Begin Source records

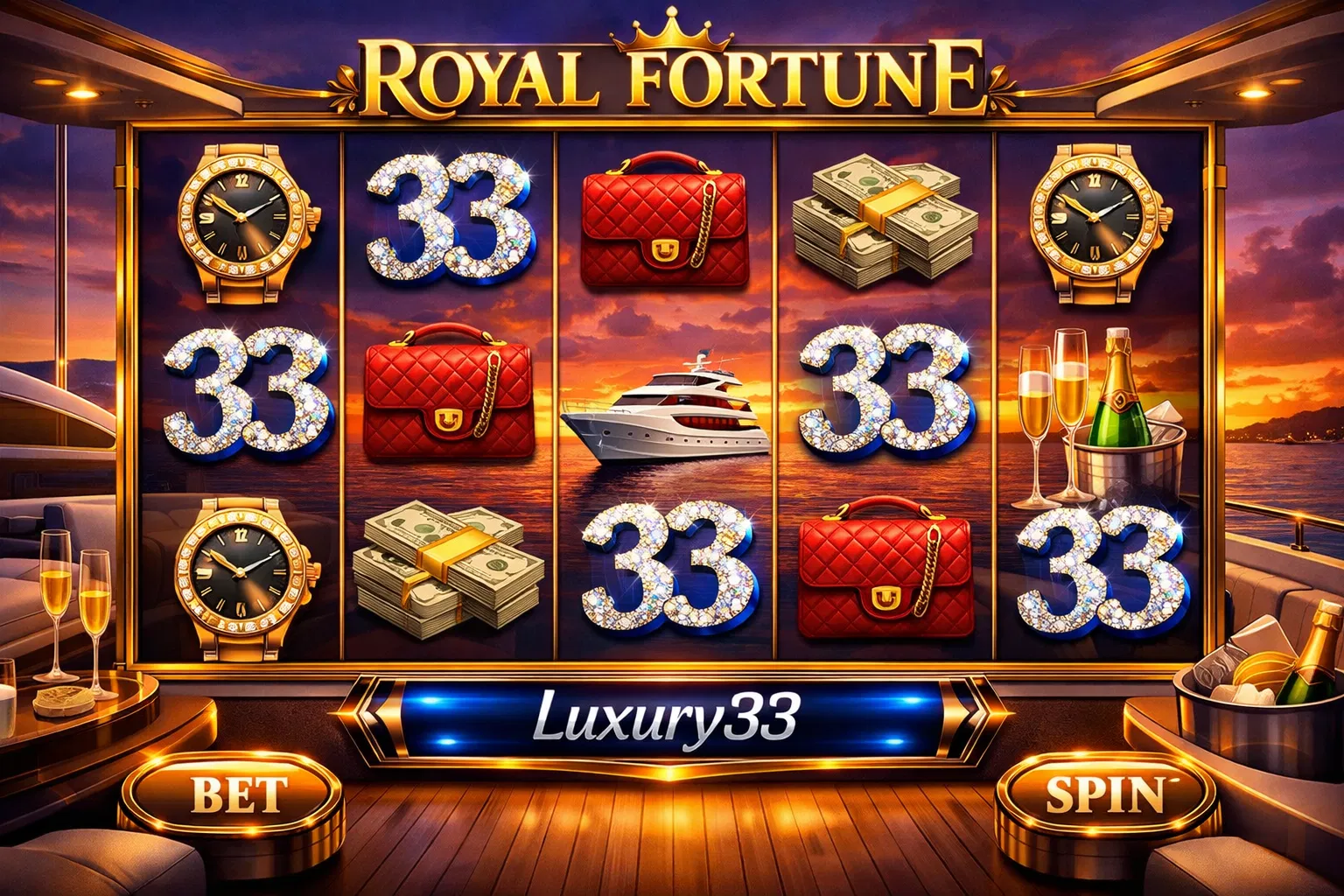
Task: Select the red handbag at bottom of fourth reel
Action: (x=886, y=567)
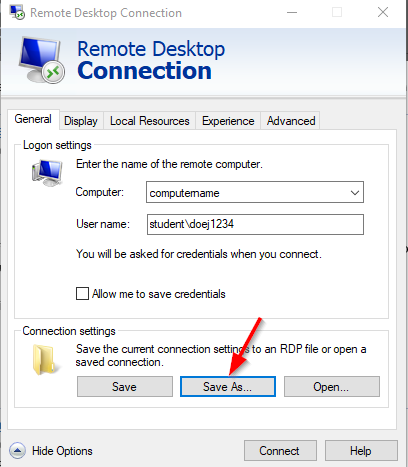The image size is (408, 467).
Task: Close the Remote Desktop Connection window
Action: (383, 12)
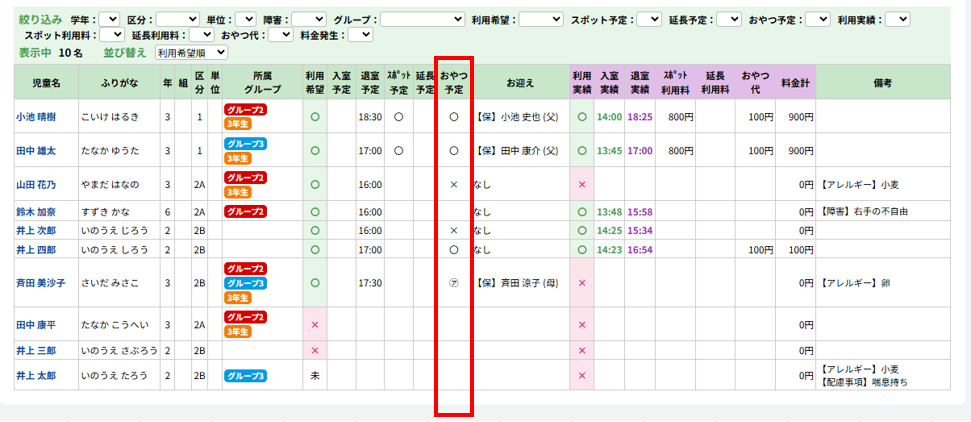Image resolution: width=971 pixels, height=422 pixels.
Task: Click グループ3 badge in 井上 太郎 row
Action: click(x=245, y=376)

End Source records

Your goal. Retype the text lines of the listing above exactly, leaving out the pictures.

Task output.
Task: Select the red handbag at bottom of fourth reel
Action: (x=886, y=567)
The image size is (408, 467).
Task: Close the Remote Desktop Connection window
Action: (383, 12)
Image resolution: width=971 pixels, height=422 pixels.
Task: Click グループ3 badge in 井上 太郎 row
Action: click(x=245, y=376)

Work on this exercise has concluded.